Copy each line of the data below with the word "will".
━━ Records for this task ━━
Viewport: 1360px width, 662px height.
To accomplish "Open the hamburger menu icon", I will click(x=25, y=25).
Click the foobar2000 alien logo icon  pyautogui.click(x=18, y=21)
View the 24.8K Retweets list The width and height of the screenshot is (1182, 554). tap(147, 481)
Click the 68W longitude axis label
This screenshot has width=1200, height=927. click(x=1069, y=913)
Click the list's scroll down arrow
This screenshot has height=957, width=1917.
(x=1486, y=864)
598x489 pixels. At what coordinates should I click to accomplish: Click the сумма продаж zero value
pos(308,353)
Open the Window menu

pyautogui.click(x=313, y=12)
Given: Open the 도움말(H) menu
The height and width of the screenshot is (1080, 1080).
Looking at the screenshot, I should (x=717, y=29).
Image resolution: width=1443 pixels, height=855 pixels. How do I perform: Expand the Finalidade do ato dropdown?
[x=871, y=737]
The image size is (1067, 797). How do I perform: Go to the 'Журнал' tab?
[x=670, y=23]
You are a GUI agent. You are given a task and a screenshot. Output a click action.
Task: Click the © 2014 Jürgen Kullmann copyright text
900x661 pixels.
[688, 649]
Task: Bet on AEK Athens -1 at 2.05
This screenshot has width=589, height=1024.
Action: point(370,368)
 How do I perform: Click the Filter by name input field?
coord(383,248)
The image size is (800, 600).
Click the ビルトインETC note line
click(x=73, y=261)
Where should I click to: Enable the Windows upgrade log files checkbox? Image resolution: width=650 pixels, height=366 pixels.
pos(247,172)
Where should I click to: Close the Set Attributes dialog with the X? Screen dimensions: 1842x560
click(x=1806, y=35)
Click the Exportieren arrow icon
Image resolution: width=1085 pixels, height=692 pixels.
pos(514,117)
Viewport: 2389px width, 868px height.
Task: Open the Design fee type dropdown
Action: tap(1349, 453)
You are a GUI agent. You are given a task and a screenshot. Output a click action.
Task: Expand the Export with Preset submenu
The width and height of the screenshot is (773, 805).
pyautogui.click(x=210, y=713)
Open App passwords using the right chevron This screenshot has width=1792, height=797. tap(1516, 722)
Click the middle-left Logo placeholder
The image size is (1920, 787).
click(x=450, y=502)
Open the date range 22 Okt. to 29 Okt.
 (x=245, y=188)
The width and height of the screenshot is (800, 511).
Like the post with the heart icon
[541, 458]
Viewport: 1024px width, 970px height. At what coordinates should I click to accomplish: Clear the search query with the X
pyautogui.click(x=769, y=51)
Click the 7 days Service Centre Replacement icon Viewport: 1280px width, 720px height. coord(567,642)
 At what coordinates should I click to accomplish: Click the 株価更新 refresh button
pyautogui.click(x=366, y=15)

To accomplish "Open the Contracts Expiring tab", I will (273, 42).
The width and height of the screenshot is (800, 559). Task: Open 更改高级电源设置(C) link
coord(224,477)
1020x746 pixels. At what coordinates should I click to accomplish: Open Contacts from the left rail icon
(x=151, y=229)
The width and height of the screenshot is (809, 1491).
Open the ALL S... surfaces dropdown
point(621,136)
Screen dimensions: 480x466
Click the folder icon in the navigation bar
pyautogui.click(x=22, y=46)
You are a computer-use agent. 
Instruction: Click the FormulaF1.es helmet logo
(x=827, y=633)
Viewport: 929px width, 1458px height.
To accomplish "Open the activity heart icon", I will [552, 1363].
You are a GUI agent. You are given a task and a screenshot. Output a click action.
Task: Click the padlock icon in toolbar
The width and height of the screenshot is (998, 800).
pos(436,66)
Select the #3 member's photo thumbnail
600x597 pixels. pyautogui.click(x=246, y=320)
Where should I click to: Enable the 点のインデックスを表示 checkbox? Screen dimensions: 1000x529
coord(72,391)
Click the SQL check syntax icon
━━━
Worked solution:
To accomplish "Open the hamburger menu icon", I will click(x=25, y=25).
To accomplish "Open the Contracts Expiring tab", I will (273, 42).
To accomplish "Open the activity heart icon", I will [552, 1363].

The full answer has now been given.